Report the tally of lines in the material below that have the string "Switch", with no other output.

## STORED DATA:

+ + + + + + +

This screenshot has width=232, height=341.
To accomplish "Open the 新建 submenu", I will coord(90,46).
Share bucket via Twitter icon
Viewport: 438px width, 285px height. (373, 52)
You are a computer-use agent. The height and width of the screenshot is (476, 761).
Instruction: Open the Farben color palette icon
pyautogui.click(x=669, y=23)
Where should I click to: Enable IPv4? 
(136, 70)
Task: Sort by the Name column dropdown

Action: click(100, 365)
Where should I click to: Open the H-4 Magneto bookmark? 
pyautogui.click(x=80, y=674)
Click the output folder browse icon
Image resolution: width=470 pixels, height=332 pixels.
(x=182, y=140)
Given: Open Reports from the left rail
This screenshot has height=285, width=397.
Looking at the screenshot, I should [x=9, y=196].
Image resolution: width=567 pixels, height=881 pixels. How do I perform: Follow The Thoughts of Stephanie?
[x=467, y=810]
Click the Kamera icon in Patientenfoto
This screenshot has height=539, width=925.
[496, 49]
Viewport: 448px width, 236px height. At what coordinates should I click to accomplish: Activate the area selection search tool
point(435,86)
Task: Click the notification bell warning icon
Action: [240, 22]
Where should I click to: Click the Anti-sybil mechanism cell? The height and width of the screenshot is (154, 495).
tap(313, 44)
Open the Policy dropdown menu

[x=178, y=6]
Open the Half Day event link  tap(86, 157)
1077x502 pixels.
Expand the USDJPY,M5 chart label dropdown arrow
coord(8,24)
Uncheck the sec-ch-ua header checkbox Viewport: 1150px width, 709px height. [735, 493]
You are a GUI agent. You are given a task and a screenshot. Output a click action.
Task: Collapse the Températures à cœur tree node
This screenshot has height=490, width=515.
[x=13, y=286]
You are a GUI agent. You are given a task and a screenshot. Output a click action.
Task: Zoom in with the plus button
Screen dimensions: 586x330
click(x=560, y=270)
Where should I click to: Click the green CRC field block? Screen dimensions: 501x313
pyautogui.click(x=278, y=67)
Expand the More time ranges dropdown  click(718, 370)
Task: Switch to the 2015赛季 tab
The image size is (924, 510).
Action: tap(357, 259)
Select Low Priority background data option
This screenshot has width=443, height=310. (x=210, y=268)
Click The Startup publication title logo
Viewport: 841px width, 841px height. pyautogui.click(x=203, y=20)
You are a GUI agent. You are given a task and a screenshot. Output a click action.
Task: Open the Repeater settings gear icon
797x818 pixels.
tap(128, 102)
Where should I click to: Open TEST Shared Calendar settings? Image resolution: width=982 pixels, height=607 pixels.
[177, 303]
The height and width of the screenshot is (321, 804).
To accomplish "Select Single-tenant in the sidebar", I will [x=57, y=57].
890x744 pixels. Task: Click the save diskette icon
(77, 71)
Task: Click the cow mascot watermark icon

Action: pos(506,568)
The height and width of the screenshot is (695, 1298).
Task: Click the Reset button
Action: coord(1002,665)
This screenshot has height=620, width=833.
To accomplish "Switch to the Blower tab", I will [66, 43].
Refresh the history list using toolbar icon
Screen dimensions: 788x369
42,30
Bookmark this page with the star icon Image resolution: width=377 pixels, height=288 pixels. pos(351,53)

+ + + + + + +

## RESULT:
2